From: "Patrick R. Michaud" <[EMAIL PROTECTED]>
   Date: Wed, 22 Feb 2006 22:06:22 -0600

   . . .

   PGE does not expect that a sub will restore the state of the user
   stack, but it does expect that *coroutines* get their own copy of
   the user stack, and that calling/returning from a coroutine will 
   not affect the current user stack.  This expectation comes from 
   two sources-- first, it's claimed at the bottom of page 165 in 
   "Perl 6 and Parrot Essentials", and the docs/pmc/subs.pmc file 
   says that coroutines get a COW copy of the user stack.

Are you talking about the table under "Items in the Subs Context"?  I
had forgotten that existed.  Is it still prescriptive?  Because most of
the "C" items are in fact "X", if I understand correctly.

   Based on the trace I just looked at, it appears that a save opcode 
   executed inside a coroutine -- the coroutine generated to handle
   the <after c> subrule -- is indeed affecting the results of a
   restore in the caller and causing an infinite loop.  In particular,
   I'm seeing the following sequence...

   So, with this patch applied, user stacks in coroutines don't
   appear to be working the way I would expect them to.  

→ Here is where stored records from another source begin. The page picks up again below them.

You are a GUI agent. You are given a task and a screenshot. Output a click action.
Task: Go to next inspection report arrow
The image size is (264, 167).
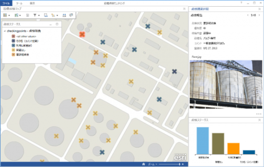259,15
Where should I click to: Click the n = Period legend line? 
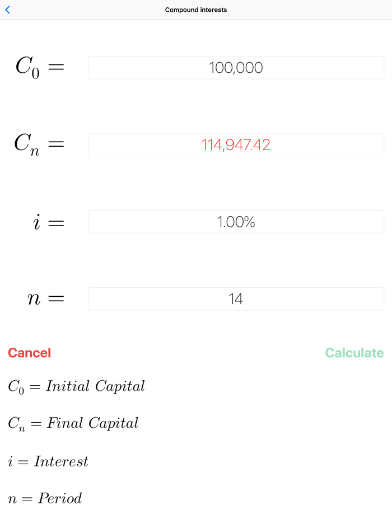pos(45,498)
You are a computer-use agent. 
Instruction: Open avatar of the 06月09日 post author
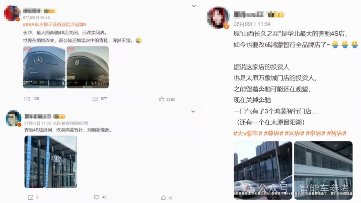tap(218, 17)
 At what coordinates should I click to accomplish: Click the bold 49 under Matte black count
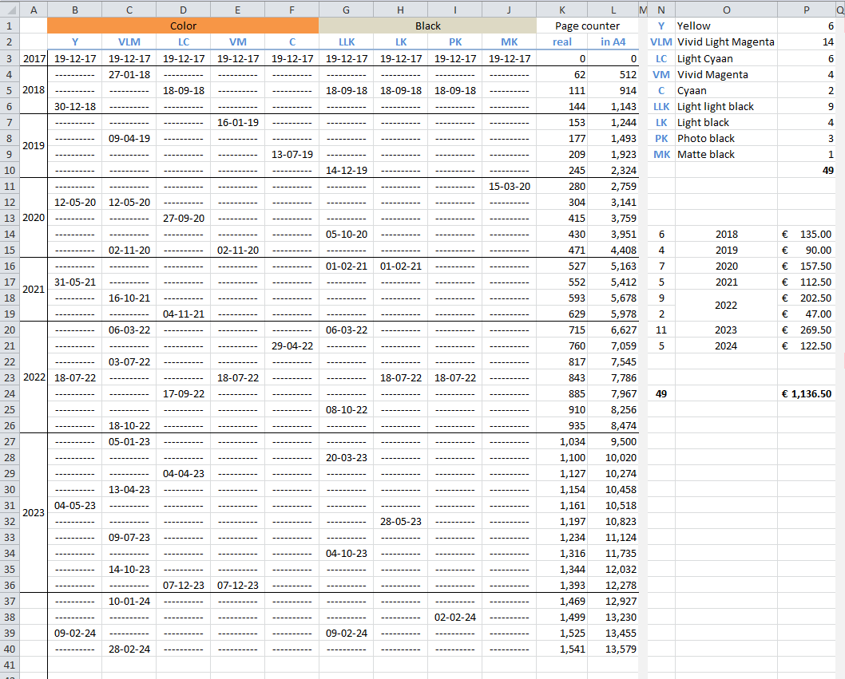coord(807,170)
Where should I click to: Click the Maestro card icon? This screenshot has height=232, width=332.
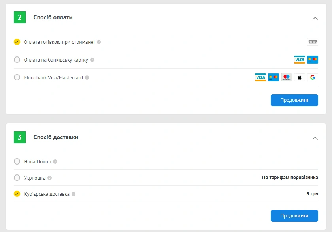click(x=286, y=77)
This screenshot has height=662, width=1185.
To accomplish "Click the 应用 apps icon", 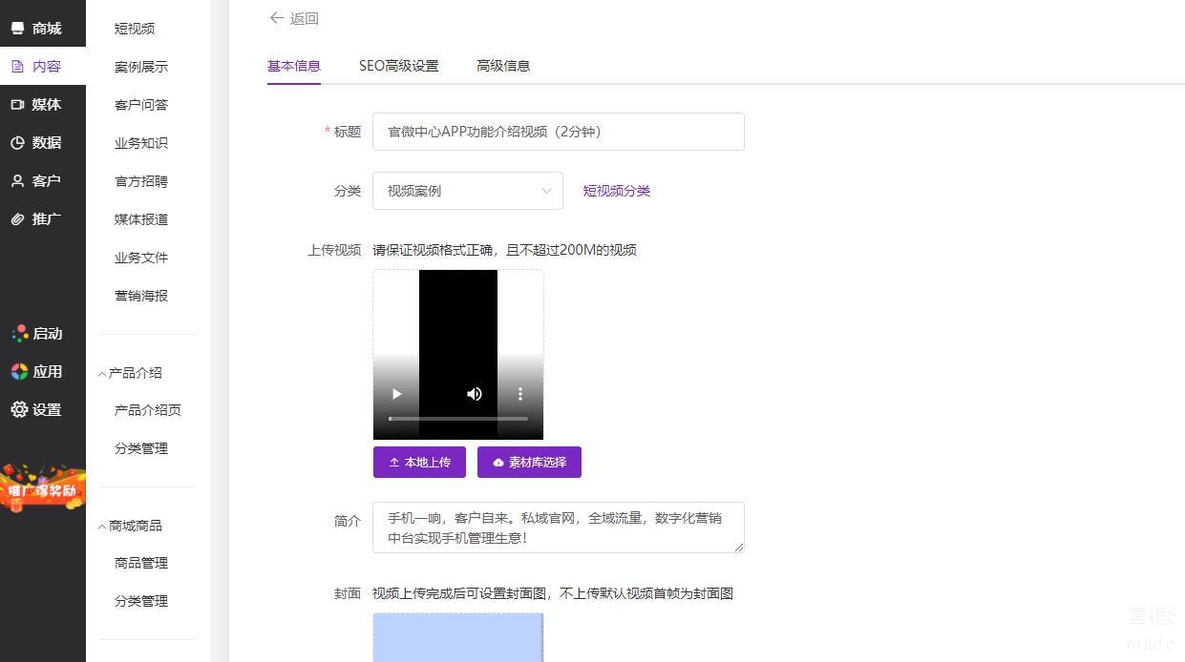I will click(19, 372).
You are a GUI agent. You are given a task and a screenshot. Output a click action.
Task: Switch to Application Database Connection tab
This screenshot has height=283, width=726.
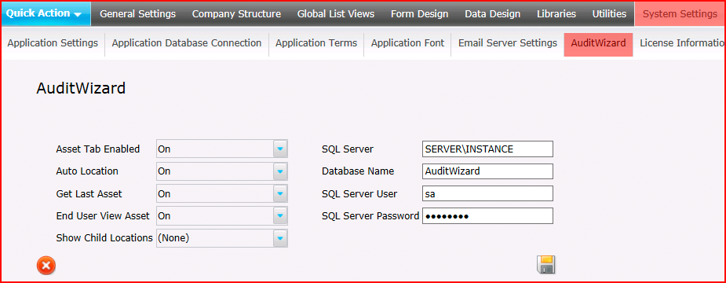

Yes, what you're seeing is what I thought I had implemented.  I had
realized that coroutines would be affected this way, but it didn't even
occur to me that PGE might rely on this.  In particular, I didn't think
it was specified behavior.  In any case, thanks for figuring this out.

   FWIW, the current stack implementation only works for you (unless I
am much mistaken) since all of the push/pop ops within each coroutine
happen in the same sub.  Otherwise, the change of context would work
against you.

   From: Leopold Toetsch <[EMAIL PROTECTED]>
   Date: Thu, 23 Feb 2006 10:37:00 +0100

   . . .

   Moving the user stack from context (which is distinct for a coroutine) 
   to the interpreter needs definitely more code:

   a) create or copy user stack on coroutine creation, store it in the 
   coro structure

   b) swap user stacks on yield/reinvocation

Yes.  Given such ops as C<rotate_up>, it seems to me that copying the
stack on creation, or creating it empty, would be cleaner than a
solution that shared stack entries.

   > As I said, I'll be the first to admit that my understanding of
   > how the user stack is supposed to work may be incorrect.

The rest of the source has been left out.